* [Required work]:
Continue the passage below on mission command in the British Army, starting after its last sentence.

___ Source passage ___

The Army exists on something called mission command. It is a military creed—a doctrine—and essentially all it means is that a commander says to a subordinate, "This is what I want you to do. These are the resources that you have to do the job and these are the limitations on that job. I want it done by a certain time, with the expenditure of a certain amount of ammunition." That subordinate is then told, "Go, my boy. Don't ask questions. If I tell you to capture hill 60 and the enemy is not on hill 60, press on to hill 70; take it. Do not ask questions. Use your initiative; drive; succeed; minimise your casualties; defeat the enemy."

One simply cannot charge a commander with failing to supervise, having for his whole professional career taught him to apply mission command. Mission command applies just as much to the handling of prisoners as it does to the capture of an objective. If this criminal action goes forward, at a stroke we shall undermine the theology, the creed and the operational doctrine of the British Army. What it means is that commanding officers, company commanders and the other commanders at all chains of command will simply say, "No. I will not take this risk; I will not use my initiative because if I do, I may well end up going to court. Even if my superiors under the Army Acts find me not guilty or find that there is no case to answer, I can still be tried under the International Criminal Court Act."

___ Dataset entries ___

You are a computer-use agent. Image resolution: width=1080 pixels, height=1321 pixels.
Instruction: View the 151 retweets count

___
___ Dataset entries ___

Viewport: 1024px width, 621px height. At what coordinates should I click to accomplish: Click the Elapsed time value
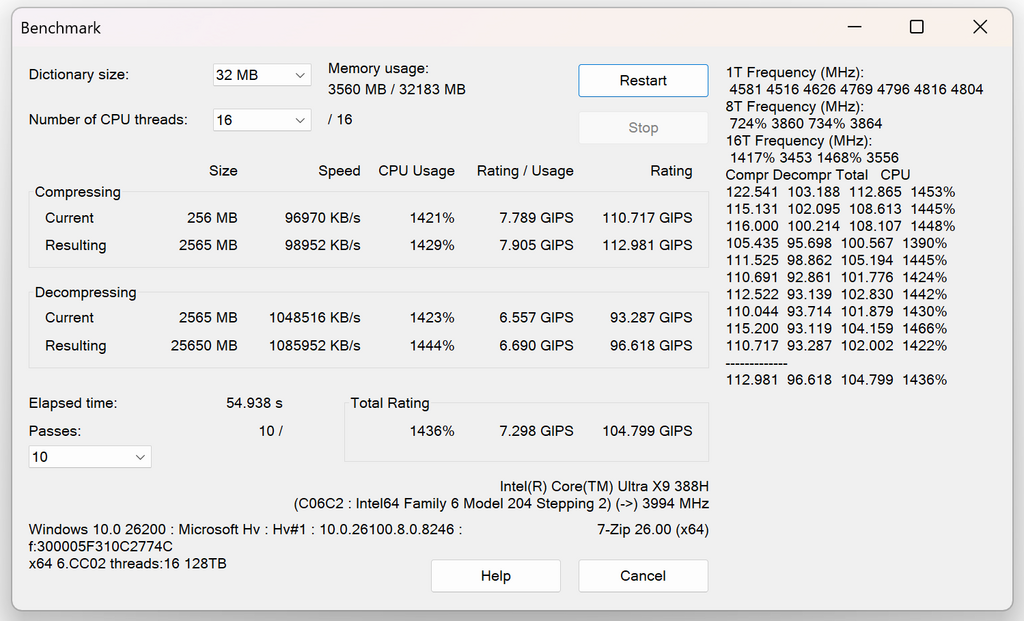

___
___ Dataset entries ___

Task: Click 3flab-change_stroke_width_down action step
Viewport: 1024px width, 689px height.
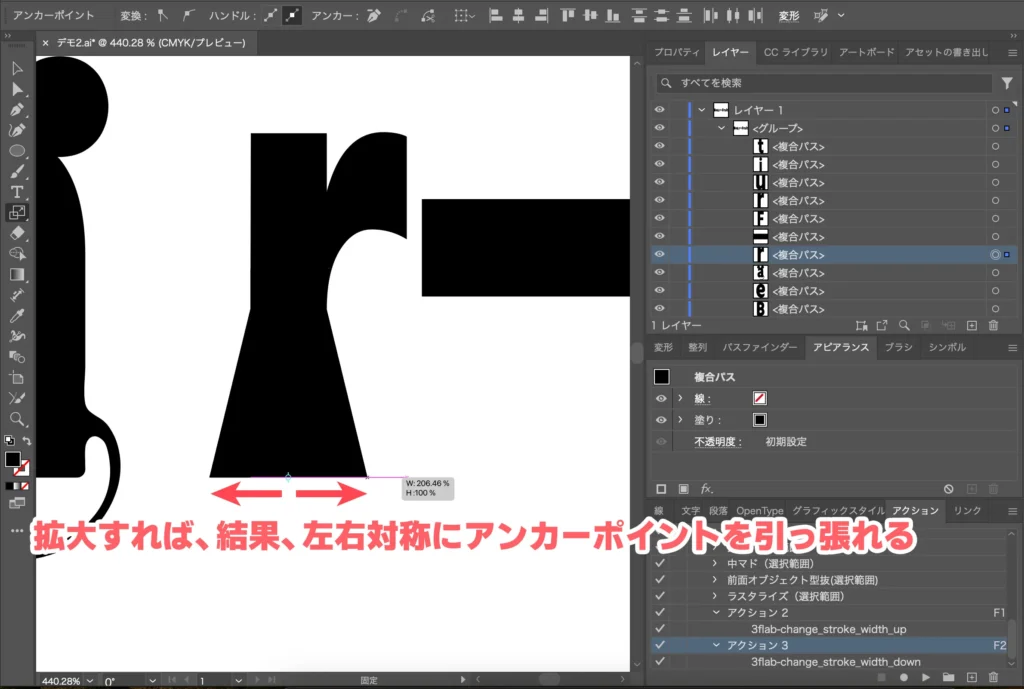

___

* [Response to this task]:
It is instructive to note, Mr. Deputy Speaker—I welcome you to your place—that with the police recently, when two armed officers have been charged with shooting an unarmed man, who I gather had a table leg under his arm at the time, other armed officers have, in a military phrase, refused to soldier. They have thrown down their weapons or they have threatened to throw down their weapons and say, "If you wish us to go on the streets, prepared to use lethal force, you must give us some protection." The Trooper Williams case and the case of Colonel Jorge Mendonca take that assurance away at a stroke. If the Minister wishes our regiments and our soldiers to do wonderful, amazing, valorous and chivalrous things, we must give them our support.

Too often, we ask boys to do men's jobs. They deserve not just our respect and admiration but our support. If the case of Colonel Jorge Mendonca comes to the conclusion that I fear it might, not only will that support be missing, but we shall have sadly and sorely let down every brave man that takes up arms in the name of the Queen.